**Compito da svolgere:** Prosegua l'estratto dedicato a “Fear Fear” a partire dall'ultima frase riportata.

Ma alla stregua della sensazioni di due anni fa e ancora più caparbiamente dopo gli innumerevoli ascolti di “Fear Fear”, oggi come allora è lo stesso senso di stupore che suscitano questi brani, stupore ancora estatico e con ridottissimi elementi di scetticismo nel vedere così tanta capacità  in un ventenne di adesso, nell’inanellare brani che prendono a piene mani da un background sterminato della migliore elettro di 30, 35 anni fa, in un contesto musicale dove questi suoni, sì certo, sono ancora pulsanti e iconici, ma tranne qualche raro caso di buon livello (A Nation of Language) insomma sono a carico di cariatidi o oggetto di puro revival.

**Blocco dati:**
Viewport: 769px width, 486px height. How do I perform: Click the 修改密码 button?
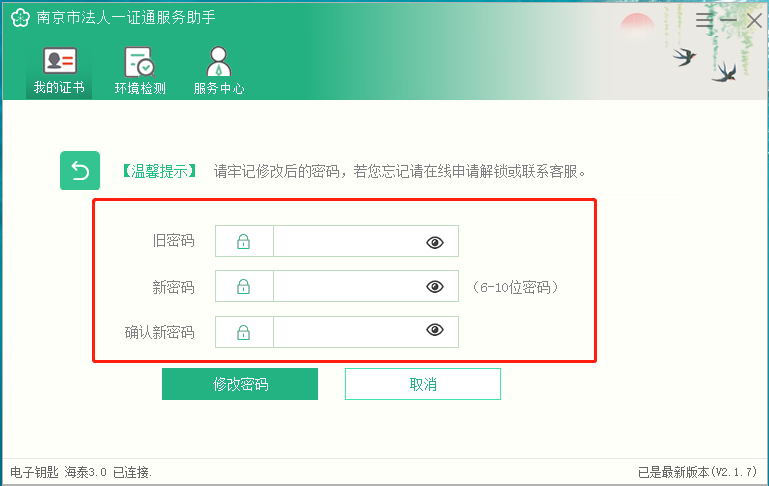tap(240, 384)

**Risultato esercizio:**
Qui Sargeant assottiglia il vasto assortimento delle sue influenze, concentrandosi in un periodo a dire il vero molto stretto che va dalla fine dei 70 alla prima età  degli anni 80, innestandosi nella migliore transizione del primo synth pop, elettro pop, di quel meraviglioso periodo dove il rock che si trasformava in post punk faceva il suo primo approccio con la dance, creando ibridi all’epoca irraggiungibili, a insaputa degli stessi autori.

Questa forma di perimetro dentro il quale si muovono le canzoni di “Fear Fear” non subisce mail l’accusa di stantio o di come dire forzatamente copiato, gli innumerevoli riferimenti alle band che hanno segnato questi suoni (fra tutte, New Order, Depeche, PIL, The Fall, Gary Numan etc etc) non hanno nessun timore di essere menzionate, perchè sono lo strumento attraverso il quale esce questo magma nuovo ed originale, con innesti tra l’altro più aggiornati, vedasi il synth frenetico di “Money is mine” che ha qualcosa del tardi Aphex Twin  e i rimandi al big beats dei sempre amati Chemicals qua e la presenti.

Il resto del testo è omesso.